Setelah mendapat suguhan dari empat film Warkop DKI Reborn, dua film Benyamin Biang Kerok, kini giliran Srimulat: Hil yang Mustahal – Babak Pertama menghadirkan komedinya dalam film. Satu dari sekian banyak kelompok pelawak legendaris Indonesia ini dikisahkan melalui arahan Fajar Nugros, yang juga menulis sendiri skenarionya. Film ini diproduksi oleh MNC Pictures, yang jarang memproduksi film-film bagus, serta IDN Pictures, yang tampaknya ada hanya untuk film ini dan beberapa produk sampingannya. Para pemeran yang menjadi sosok-sosok anggota Srimulat adalah Bione Subiantoro, Rukman Rosadi, T. Rifnu Wikana, Ibnu Jamil, Dimas Anggara, Erick Estrada, Elang El Gibran, dan Zulfa Maharani. Akankah berakhir sama seperti Warkop DKI Reborn maupun Benyamin Biang Kerok yang sekadar nostalgia semata?

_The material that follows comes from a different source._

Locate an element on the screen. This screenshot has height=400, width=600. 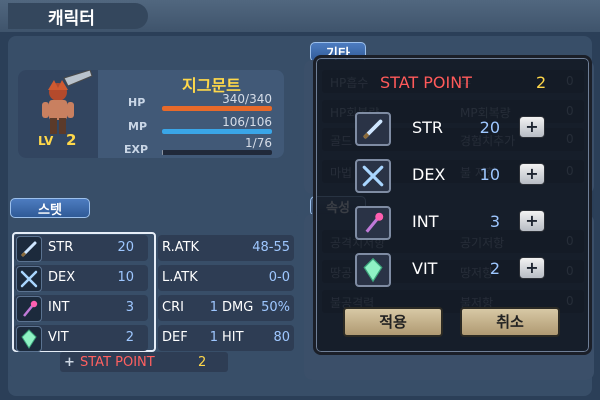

Grup lawak daerah asal Solo bernama Srimulat sangat terkenal ke hampir sepenjuru Indonesia pada sekitar tahun 1980-an. Bersama pendirinya, Teguh (Rukman), grup ini mendapat kesempatan untuk tampil di depan presiden. Asmuni (Rifnu), Tarzan (Ibnu Jamil), Timbul (Dimas), Kabul (Erick), Basuki (Gibran), dan Nunung (Zulfa) terpilih untuk berangkat ke ibu kota. Teguh lantas menambahkan Gepeng (Bione) untuk berada dalam bimbingan Asmuni selama di Jakarta. Seorang baru yang muncul berkat celetukan-celetukannya ke para pementas dari bawah panggung. Meski mulanya, aksi sanggahan yang kerap memotong pertunjukan tersebut mendapat “tamparan” dari ayahnya. Selama di Jakarta itulah, mereka mencari sisi menarik untuk menjadi identitas masing-masing dalam melawak di panggung Srimulat.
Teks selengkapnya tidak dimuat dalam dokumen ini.